Let’s get together soon for a meal,’ M suggests at the end of the evening.

‘Yeah, great,’ I say, and I mean it. Although I can’t help adding, ‘But only if you feel you’re ready. Let’s not rush things.’

Back at the place of her death

WEDNESDAY, September 15 – It was a friendly icebreaker. ‘Was it difficult to walk into this place?’ To be honest, no; but, earlier this year it had been when I had to take Sander to the dental surgeon. Both of us had had to swallow hard when we walked into the hospital where Jenn had died.

There’s a first time for everything, so on my second visit to this immense hospital I could answer the question with a firm ‘no’. What I did find difficult was sitting down opposite the general manager of the Academic Medical Center, who had welcomed me so disarmingly. I had a number of questions for him. The most important and the most horrific was: ‘Could my wife’s death have been prevented?’

This appointment was not something I had been looking forward to, but it was unavoidable after an external expert had scrutinized the medical file. His conclusion was devastating and I placed the passage in question which I know by heart on the table. Slowly, one word at a time, I read the paragraph aloud.

‘The final conclusion is that incidents of carelessness took place during hospitalization. If those incidents had not occurred, the death of Ms. Nolan could possibly have been prevented. Without medical intervention, the injuries resulting from the traffic accident were fatal, but earlier medical intervention might have prevented her death.’

Next to the report, I placed a photo of Jennifer so that it was clear who we were talking about. Not a patient, but my wife, the mother of my children. I wanted an explanation, a posthumous explanation on her behalf.

We went through the allegations, point by point. What it boiled down to was the following:

The assessment of the first CT scan was incomplete; the scan was not repeated shortly afterward; the results of the neurological checks were not communicated; and the standard pupil check once every hour after midnight was not carried out.

My host acknowledged one formal incident of carelessness, but placed the other  things in context. He explained exactly what had happened, clarified the possible confusion, and quoted his staff members who had rejected the conclusion. All of this was understandable and to be expected and I let it sink in. It all sounded damned plausible.

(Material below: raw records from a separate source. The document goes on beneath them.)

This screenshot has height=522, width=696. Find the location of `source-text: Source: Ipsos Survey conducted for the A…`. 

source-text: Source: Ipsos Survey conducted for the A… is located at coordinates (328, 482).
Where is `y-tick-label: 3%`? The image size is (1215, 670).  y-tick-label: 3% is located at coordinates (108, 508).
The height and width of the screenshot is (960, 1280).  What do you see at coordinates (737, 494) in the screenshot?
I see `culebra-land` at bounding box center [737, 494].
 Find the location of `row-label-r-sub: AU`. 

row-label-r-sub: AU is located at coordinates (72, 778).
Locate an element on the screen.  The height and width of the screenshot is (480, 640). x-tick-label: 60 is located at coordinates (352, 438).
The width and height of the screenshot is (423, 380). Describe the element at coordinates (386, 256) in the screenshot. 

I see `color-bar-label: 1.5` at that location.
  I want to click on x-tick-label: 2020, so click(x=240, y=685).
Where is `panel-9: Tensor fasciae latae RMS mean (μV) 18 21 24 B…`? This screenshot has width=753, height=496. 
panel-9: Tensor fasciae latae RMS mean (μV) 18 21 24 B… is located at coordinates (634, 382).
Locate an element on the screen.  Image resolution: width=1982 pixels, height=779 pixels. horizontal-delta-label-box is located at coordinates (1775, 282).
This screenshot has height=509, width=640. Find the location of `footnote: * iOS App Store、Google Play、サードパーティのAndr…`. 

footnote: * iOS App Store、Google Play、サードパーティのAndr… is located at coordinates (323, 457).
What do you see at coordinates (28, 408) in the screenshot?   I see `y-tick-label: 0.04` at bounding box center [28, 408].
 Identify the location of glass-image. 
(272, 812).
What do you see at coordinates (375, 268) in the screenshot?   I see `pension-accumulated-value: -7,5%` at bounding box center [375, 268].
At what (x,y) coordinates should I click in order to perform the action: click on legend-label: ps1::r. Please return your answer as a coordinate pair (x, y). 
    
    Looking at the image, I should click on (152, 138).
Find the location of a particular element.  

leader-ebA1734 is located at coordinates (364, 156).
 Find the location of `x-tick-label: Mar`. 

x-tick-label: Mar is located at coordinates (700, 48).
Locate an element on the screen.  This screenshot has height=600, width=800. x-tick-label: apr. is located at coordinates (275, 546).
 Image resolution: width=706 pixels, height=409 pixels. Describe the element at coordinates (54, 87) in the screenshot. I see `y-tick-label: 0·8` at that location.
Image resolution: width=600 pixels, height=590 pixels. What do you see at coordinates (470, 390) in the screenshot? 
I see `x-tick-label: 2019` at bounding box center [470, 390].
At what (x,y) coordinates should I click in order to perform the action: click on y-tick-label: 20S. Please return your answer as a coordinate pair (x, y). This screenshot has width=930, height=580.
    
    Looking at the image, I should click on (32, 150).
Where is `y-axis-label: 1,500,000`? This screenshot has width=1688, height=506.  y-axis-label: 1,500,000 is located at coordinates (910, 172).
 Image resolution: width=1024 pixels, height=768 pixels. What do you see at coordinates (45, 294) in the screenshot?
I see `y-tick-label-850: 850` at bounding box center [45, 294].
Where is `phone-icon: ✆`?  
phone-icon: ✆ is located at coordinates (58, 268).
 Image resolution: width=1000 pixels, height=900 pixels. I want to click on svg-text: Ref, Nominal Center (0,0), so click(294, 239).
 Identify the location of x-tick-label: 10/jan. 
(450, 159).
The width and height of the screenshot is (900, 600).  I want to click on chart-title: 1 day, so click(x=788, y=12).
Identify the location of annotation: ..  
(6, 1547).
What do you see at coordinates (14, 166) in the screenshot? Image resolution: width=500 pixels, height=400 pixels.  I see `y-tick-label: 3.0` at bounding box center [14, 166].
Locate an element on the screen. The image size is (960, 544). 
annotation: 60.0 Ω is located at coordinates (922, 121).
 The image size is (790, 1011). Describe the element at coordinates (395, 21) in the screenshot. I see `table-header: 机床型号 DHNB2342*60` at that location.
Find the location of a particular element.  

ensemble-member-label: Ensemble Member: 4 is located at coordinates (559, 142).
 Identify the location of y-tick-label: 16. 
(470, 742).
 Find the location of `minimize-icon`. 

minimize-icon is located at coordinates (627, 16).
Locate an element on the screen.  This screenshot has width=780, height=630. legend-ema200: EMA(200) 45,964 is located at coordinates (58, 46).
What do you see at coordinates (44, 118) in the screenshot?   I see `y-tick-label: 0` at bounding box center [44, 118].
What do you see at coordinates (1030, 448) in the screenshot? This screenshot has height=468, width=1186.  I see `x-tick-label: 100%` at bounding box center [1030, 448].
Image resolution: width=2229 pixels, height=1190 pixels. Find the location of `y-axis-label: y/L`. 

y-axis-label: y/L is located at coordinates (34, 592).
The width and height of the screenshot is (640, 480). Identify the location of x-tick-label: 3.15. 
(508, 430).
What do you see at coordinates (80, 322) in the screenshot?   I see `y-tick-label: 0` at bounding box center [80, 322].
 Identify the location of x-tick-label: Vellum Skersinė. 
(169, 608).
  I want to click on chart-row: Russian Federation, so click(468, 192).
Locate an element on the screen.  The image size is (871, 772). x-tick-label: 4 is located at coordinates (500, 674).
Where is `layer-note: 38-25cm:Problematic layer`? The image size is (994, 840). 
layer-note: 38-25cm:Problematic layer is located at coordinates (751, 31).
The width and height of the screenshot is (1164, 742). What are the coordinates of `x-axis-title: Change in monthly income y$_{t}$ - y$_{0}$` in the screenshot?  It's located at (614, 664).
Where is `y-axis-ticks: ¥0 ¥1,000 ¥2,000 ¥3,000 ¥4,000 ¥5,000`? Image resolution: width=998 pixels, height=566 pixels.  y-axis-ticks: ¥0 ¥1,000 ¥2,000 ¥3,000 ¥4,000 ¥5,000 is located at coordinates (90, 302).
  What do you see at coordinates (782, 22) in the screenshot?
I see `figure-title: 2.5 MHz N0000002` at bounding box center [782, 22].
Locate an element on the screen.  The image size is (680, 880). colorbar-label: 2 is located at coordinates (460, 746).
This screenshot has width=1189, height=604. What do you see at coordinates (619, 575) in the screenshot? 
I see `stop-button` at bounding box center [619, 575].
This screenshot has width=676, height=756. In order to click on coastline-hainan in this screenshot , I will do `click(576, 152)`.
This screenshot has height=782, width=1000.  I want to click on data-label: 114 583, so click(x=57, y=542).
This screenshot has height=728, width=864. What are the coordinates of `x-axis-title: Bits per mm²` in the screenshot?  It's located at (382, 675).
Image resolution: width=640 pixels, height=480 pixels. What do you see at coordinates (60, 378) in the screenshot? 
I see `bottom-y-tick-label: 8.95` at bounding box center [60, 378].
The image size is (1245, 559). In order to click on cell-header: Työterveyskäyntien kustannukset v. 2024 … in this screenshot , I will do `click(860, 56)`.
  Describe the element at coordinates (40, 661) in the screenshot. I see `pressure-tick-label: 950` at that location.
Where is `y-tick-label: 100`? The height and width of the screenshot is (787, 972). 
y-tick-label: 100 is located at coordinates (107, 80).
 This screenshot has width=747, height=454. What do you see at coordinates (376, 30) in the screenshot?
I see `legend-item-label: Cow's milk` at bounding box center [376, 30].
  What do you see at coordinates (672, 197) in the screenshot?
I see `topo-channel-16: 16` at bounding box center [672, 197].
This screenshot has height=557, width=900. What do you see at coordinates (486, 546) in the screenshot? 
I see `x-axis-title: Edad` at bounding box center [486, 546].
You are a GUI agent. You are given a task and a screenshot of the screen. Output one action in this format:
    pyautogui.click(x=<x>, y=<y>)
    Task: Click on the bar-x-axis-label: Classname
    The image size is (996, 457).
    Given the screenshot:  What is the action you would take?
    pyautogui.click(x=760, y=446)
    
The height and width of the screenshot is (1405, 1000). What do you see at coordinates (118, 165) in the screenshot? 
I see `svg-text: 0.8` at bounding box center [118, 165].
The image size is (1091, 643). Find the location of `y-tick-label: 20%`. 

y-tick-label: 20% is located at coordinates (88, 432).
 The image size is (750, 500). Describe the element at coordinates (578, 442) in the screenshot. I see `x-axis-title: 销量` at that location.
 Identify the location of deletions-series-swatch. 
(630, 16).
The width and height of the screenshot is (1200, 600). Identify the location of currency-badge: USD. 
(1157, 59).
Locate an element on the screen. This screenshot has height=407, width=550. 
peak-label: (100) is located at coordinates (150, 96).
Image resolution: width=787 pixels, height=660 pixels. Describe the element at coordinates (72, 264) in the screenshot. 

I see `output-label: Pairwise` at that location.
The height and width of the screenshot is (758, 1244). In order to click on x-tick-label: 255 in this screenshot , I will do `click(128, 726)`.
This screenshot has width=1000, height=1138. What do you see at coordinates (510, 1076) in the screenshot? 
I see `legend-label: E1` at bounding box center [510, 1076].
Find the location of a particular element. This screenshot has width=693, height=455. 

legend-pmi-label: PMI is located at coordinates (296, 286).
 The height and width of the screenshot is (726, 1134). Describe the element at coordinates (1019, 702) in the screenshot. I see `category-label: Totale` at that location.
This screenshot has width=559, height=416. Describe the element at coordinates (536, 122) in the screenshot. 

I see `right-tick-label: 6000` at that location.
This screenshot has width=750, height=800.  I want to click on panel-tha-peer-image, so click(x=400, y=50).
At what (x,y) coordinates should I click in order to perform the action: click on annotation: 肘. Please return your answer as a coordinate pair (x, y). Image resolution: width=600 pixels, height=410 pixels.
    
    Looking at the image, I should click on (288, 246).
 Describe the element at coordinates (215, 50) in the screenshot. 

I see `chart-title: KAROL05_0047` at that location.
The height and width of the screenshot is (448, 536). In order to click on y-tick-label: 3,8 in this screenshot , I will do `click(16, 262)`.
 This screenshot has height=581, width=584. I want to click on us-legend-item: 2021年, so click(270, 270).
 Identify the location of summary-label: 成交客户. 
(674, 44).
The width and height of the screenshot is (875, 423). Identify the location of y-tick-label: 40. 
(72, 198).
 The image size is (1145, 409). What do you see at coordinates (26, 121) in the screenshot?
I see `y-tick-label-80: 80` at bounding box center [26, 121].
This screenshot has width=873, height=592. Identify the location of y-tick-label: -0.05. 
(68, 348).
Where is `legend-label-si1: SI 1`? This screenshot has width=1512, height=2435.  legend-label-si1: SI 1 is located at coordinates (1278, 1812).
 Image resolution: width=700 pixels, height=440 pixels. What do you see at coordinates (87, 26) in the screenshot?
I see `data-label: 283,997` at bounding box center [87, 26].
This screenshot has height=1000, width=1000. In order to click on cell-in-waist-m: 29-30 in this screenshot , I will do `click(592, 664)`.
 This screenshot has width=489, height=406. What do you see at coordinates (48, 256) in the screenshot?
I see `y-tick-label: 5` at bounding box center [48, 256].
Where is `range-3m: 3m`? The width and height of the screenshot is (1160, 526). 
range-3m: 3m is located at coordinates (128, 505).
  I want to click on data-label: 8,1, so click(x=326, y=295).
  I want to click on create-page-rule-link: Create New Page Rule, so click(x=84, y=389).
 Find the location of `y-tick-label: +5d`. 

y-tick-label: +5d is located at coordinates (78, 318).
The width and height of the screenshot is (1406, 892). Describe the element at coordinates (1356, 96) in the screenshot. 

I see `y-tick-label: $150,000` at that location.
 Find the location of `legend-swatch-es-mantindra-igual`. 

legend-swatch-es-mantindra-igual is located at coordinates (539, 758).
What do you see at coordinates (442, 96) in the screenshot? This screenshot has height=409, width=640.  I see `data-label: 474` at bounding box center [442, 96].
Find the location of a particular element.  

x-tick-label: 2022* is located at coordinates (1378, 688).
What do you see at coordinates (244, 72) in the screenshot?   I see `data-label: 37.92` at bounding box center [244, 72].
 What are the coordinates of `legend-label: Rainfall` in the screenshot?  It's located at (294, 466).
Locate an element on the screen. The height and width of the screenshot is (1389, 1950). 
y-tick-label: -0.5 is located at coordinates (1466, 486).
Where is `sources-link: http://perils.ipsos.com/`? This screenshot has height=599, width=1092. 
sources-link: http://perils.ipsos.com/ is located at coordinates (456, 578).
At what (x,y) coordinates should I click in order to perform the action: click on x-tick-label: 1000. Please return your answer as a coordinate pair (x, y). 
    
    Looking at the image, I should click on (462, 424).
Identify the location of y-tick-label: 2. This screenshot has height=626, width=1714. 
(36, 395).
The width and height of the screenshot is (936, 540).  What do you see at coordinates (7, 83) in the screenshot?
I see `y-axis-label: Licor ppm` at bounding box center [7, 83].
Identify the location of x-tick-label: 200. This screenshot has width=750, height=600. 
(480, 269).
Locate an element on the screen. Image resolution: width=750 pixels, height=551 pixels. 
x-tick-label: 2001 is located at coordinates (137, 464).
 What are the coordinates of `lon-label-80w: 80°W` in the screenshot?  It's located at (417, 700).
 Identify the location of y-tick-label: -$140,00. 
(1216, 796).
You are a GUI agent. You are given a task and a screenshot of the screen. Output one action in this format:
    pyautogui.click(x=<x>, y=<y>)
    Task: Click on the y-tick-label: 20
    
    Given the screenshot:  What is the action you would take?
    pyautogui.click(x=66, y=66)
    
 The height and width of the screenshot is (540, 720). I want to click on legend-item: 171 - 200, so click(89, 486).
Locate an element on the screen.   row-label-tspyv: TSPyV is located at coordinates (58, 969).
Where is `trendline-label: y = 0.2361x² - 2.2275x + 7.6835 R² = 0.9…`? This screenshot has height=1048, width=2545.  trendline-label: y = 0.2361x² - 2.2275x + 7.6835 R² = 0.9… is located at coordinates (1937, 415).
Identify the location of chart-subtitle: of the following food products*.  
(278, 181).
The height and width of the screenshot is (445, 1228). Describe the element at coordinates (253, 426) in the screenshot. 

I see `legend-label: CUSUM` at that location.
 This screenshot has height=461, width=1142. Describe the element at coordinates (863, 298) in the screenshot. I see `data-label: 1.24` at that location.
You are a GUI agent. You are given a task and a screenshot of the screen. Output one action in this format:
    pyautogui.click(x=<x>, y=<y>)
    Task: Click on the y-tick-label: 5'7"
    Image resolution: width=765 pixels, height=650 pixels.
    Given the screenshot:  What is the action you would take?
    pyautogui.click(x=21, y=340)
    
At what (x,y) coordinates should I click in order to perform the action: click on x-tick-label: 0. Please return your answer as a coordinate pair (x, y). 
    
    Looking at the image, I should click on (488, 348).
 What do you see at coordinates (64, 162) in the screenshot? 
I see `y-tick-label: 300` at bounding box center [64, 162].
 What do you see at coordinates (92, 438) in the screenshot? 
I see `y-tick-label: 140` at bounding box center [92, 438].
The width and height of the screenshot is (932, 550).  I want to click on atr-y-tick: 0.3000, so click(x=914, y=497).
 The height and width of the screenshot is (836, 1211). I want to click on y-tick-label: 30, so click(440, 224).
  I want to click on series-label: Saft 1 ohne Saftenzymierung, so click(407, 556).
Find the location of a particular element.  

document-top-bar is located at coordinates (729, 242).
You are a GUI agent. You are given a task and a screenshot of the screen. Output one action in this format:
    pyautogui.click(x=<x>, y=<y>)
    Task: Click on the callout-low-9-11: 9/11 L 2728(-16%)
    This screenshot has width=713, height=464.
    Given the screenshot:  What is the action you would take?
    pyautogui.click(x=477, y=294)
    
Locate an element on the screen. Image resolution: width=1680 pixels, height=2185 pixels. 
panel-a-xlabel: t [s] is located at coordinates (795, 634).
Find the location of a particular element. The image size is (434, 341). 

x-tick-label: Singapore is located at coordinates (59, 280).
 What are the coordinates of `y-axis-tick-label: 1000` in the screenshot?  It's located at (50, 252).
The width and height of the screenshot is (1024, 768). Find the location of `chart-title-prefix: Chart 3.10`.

But, on that Thursday afternoon and evening, the assurances of one hospital staff member after another that Jennifer was going to be okay were equally plausible. And she still died. She’s dead.

I shook hands with the man and thanked him for his time, took the exit ticket the secretary handed me, and walked to the parking garage. There are plenty of options. A third opinion by a different hospital, as he suggested. A fourth opinion by the medical expert called in by my lawyer. My only remaining question just as an ambulance with a blaring siren demands the right of way is whether I can or am willing to summon the energy necessary to carry out a public search for that possible fatal mistake.

In all honesty, I don’t think I have it in me.  Still, the option is there and that gives me a sense of control and little bit of inner peace.

Shopping instead of school

TUESDAY, November 3 – A crap morning.  Eamonn sums up our feelings and he’s right. Just like yesterday, I pick him up at the end of the morning.  When it comes to school, I’m not going to be difficult about it.  We go downtown and buy him a winter coat. It’s even on sale.  Yes, Jennifer, we can!  Bet you didn’t know we were such good shoppers:  a really neat coat and… the price was right.